Women are already active across Nigeria’s informal waste and recycling value chains. They sort, recover, repurpose, and trade materials that would otherwise end up in landfills or waterways. They manage household waste systems and sustain informal markets that keep local economies functioning.
Yet despite their central role, women often operate without:
• Access to formal training
• Equipment or processing infrastructure
• Financial inclusion
• Policy recognition
• Market linkages
This is not only an economic gap, it is a justice gap.
A climate transition that ignores the contributions of women in waste recovery and circular systems risks reinforcing inequality instead of reducing it.
At TGED Foundation, our work consistently affirms a simple principle: environmental resilience must be inclusive to be sustainable.

The circular economy is not an abstract policy concept. At community level, it is practical.
It means:
• Composting food waste into agricultural inputs
• Recycling plastics into reusable materials
• Upcycling textiles and household waste
• Creating small-scale green enterprises
• Reducing dependence on environmentally harmful practices
For women, particularly in underserved communities, these activities can:
• Diversify income streams
• Strengthen economic autonomy
• Build climate-smart businesses
• Reduce household vulnerability
Through initiatives such as Green Women Rising and community-based environmental education, TGED has seen firsthand how skills development combined with environmental awareness increases both confidence and income potential.
When women are equipped with knowledge, tools, and networks, waste becomes opportunity.

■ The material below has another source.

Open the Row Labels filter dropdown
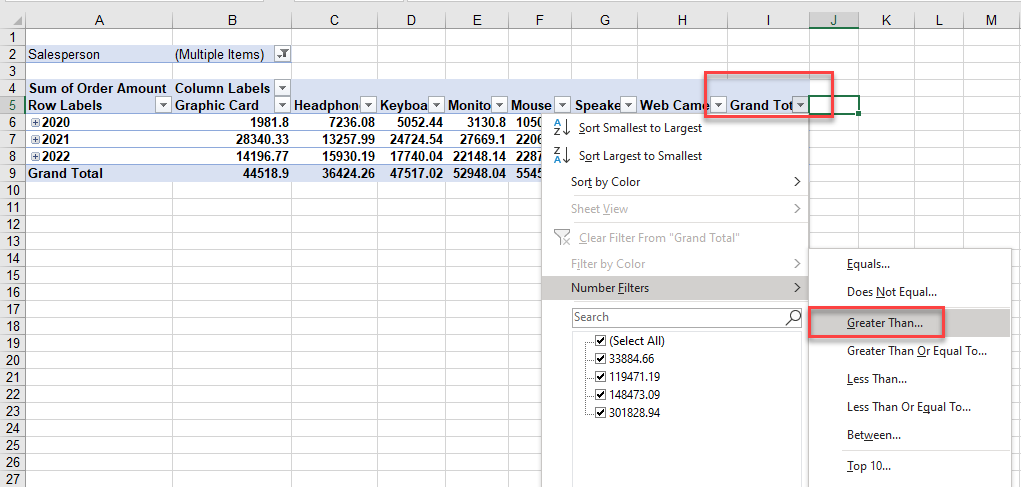This screenshot has width=1021, height=487. [x=163, y=105]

Despite its promise, Nigeria’s circular transition remains constrained by structural barriers:
• Limited access to training and technical support
• Weak integration of informal waste workers into formal systems
• Poor infrastructure for material processing
• Inadequate financial inclusion mechanisms
• Insufficient policy recognition of women-led environmental enterprises
Without targeted investment and supportive policies, women-led circular initiatives will remain informal, undercapitalized, and undervalued.

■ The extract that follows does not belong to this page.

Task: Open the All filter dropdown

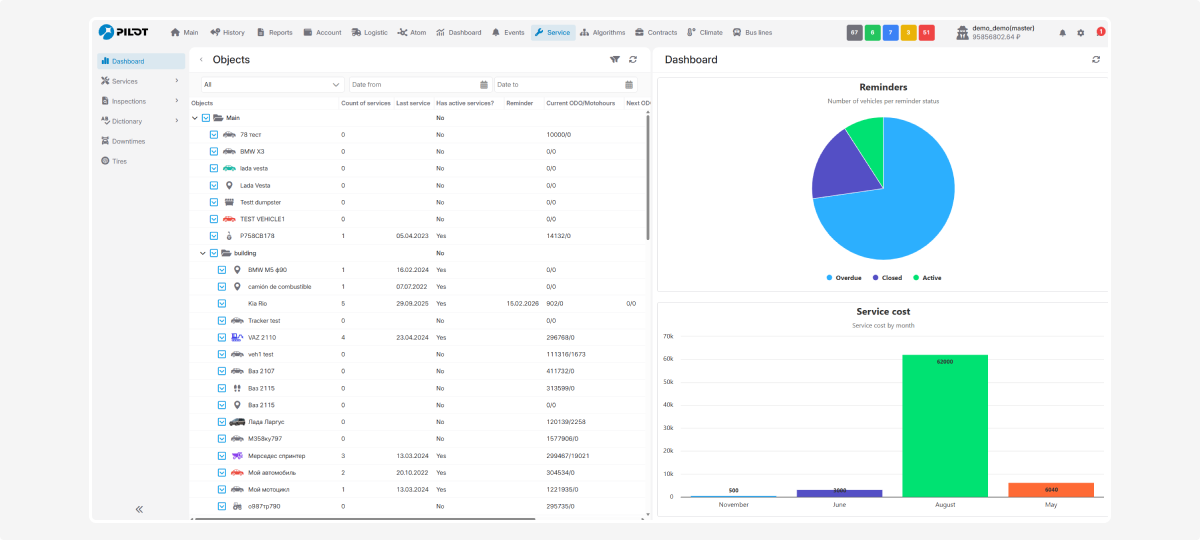Action: point(272,85)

This is where policy and community action must converge.
Scaling women-led circular models requires more than individual entrepreneurship. It requires:
• Inclusive policy frameworks that recognize informal waste actors
• Capacity-building programme rooted in local realities
• Public awareness campaigns that shift behavioral norms
• Partnerships that connect grassroots innovators to markets
• Evidence generation to inform regulation and reform
At TGED Foundation, we believe that environmental education, livelihood empowerment, and policy engagement must work together. Circular economy strategies cannot be separated from climate justice.

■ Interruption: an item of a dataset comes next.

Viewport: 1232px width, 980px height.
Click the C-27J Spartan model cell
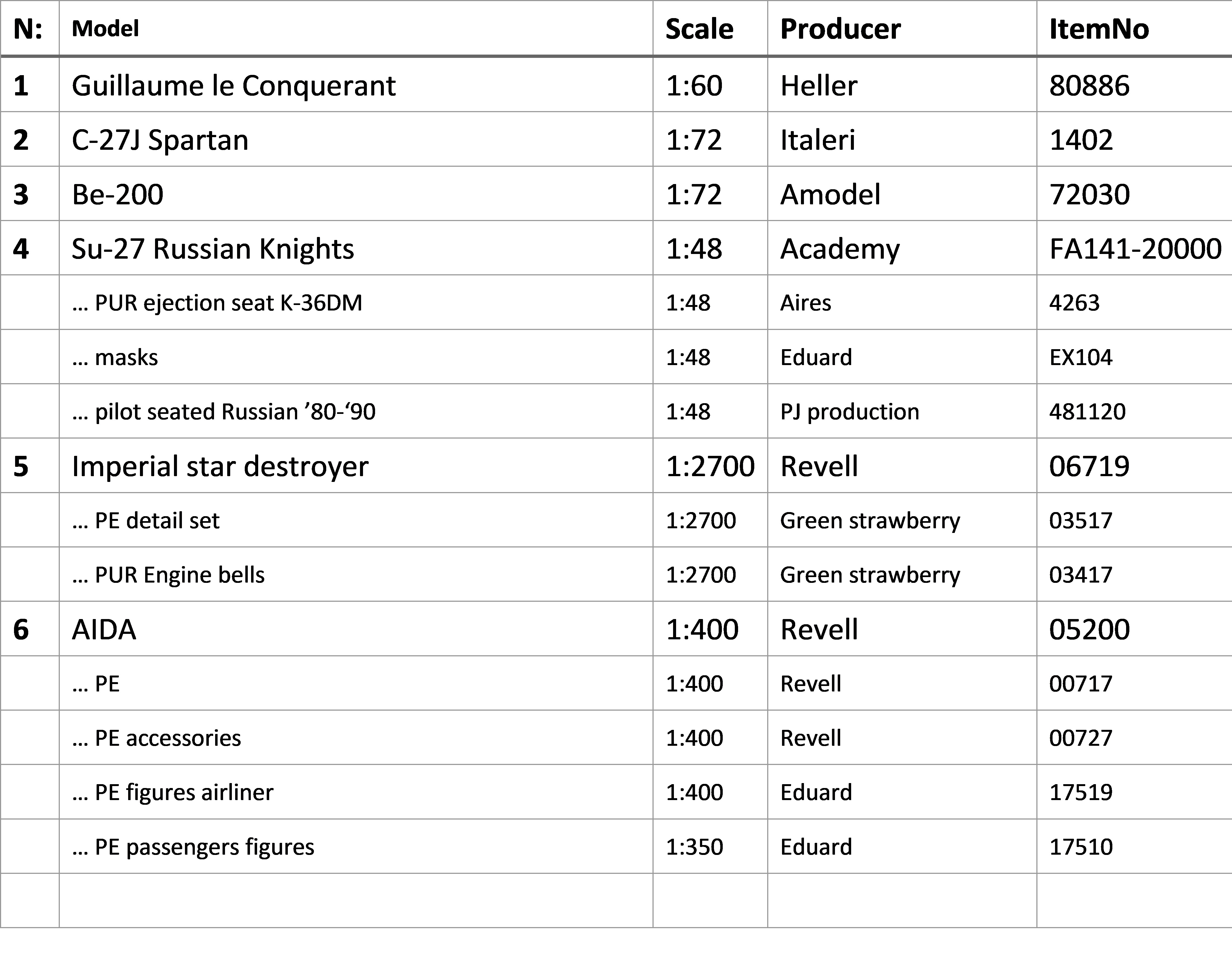click(356, 139)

If women are central to waste systems, they must also be central to governance systems.
Nigeria’s green transition will not be driven by policy documents alone. It will be driven by people, especially women transforming everyday materials into economic value.
Empowering women to lead circular economy solutions is not charity. It is smart climate strategy.
It reduces emissions.
It strengthens livelihoods.
It improves waste systems.
It advances equity.
When communities are supported to convert waste into wealth, environmental protection and economic resilience reinforce one another.
The future of Nigeria’s circular economy will be defined not only by infrastructure and regulation, but by whether we recognize and invest in the women already doing the work.
And that investment must begin now.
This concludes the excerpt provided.